*Your objective*
Transcribe only part of the material below: the lines from the one containing "Let All Who" through the one containing "Secrets (385, 1292)", inclusive, exactly as written.

*Data*
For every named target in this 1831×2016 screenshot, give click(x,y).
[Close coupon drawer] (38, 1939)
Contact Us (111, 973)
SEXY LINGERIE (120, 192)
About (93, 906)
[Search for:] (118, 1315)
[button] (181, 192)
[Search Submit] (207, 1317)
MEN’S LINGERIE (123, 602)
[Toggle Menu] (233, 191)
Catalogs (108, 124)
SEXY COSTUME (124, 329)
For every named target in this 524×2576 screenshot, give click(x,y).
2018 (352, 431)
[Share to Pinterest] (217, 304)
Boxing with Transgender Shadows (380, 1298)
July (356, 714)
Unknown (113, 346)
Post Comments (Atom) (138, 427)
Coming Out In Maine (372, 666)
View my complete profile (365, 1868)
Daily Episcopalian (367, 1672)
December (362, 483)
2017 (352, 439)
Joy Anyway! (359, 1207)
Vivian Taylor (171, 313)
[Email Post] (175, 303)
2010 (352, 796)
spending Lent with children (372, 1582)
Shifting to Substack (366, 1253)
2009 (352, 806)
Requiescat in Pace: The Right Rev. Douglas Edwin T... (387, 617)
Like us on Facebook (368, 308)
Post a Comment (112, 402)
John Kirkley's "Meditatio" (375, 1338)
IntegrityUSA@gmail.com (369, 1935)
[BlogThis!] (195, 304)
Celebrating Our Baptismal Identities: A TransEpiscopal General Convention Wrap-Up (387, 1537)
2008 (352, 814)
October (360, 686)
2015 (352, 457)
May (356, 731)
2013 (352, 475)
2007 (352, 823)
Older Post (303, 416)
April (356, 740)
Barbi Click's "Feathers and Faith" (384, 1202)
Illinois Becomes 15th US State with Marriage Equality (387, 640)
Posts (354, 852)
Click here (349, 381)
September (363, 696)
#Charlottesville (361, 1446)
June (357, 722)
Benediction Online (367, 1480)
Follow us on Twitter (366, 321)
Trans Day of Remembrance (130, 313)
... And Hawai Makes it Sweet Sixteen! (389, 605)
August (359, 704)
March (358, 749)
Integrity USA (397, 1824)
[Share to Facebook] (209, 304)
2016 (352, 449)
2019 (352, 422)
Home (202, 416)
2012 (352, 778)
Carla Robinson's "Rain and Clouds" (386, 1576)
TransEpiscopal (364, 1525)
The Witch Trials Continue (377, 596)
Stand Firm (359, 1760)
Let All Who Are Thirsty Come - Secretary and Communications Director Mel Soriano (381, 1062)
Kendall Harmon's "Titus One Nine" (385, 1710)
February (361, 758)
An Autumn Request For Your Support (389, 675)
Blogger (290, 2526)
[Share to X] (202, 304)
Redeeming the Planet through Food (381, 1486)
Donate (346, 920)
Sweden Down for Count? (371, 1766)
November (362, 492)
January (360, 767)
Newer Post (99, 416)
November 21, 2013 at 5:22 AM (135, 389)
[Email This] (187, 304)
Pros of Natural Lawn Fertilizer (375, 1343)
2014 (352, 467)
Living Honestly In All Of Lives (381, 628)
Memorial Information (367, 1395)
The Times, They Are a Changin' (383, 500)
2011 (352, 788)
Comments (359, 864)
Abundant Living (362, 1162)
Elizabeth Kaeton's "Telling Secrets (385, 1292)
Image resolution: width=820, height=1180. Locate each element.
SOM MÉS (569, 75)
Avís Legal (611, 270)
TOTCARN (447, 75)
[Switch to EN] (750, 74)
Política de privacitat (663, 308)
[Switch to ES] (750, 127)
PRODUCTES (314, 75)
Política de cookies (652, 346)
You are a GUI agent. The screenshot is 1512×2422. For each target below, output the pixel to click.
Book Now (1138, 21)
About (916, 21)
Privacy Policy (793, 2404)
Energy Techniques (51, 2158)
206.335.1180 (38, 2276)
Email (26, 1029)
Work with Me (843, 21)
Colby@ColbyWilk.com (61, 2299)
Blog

*Result of the task*
Let All Who Are Thirsty Come - Secretary and Communications Director Mel Soriano (381, 1062)
Kendall Harmon's "Titus One Nine" (385, 1710)
February (361, 758)
An Autumn Request For Your Support (389, 675)
Blogger (290, 2526)
[Share to X] (202, 304)
Redeeming the Planet through Food (381, 1486)
Donate (346, 920)
Sweden Down for Count? (371, 1766)
November (362, 492)
January (360, 767)
Newer Post (99, 416)
November 21, 2013 at 5:22 AM (135, 389)
[Email This] (187, 304)
Pros of Natural Lawn Fertilizer (375, 1343)
2014 (352, 467)
Living Honestly In All Of Lives (381, 628)
Memorial Information (367, 1395)
The Times, They Are a Changin' (383, 500)
2011 (352, 788)
Comments (359, 864)
Abundant Living (362, 1162)
Elizabeth Kaeton's "Telling Secrets (385, 1292)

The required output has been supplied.